What is required >>
From the data, copy out every line in which the word "page" appears.

Stored dataset items
******
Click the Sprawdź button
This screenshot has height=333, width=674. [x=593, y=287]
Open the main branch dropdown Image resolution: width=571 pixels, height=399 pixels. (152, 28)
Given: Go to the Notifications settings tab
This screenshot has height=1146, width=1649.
******
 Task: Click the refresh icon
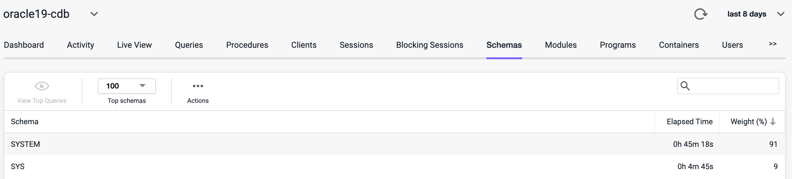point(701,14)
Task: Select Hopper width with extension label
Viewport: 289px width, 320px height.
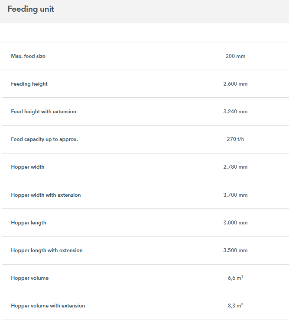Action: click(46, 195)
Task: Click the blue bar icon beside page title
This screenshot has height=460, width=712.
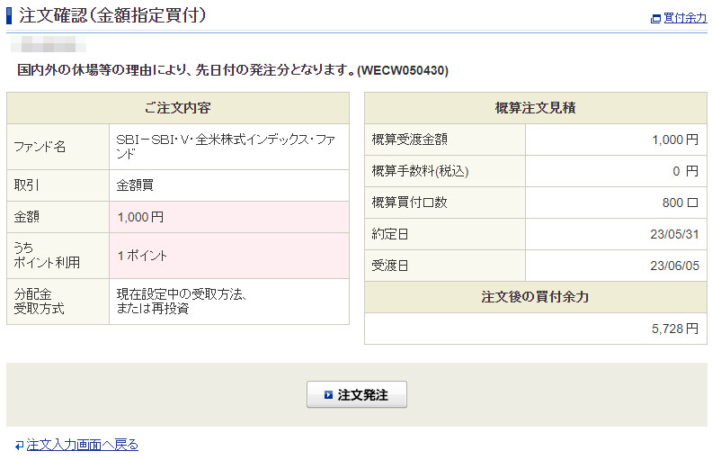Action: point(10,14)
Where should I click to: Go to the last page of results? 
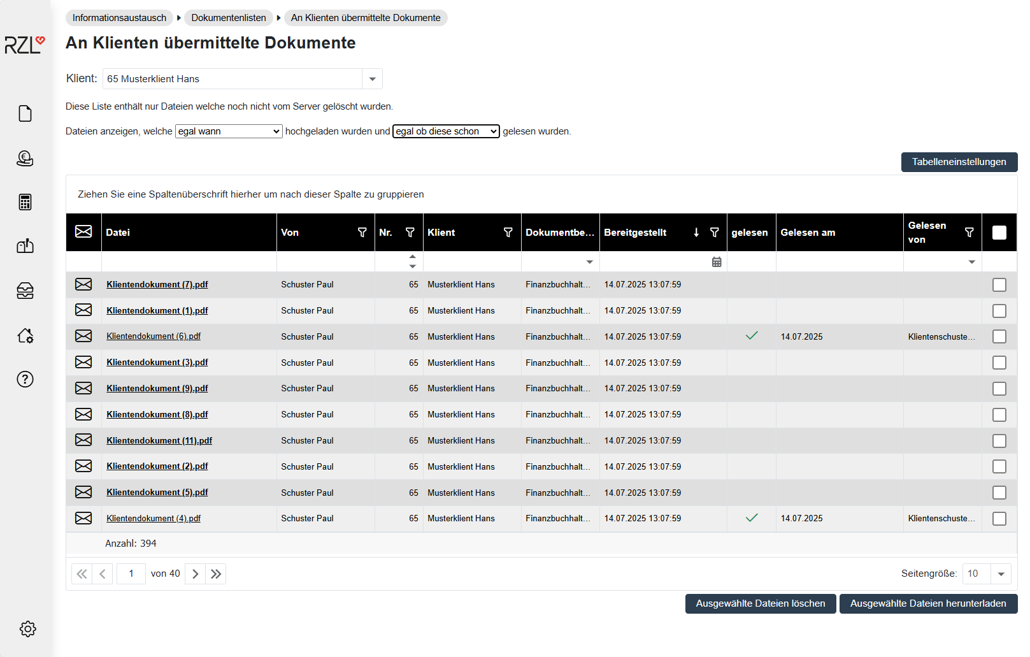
******
Your solution >>
Task: Click the blue bar icon beside page title
Where should I click to: Go to the last page of results? 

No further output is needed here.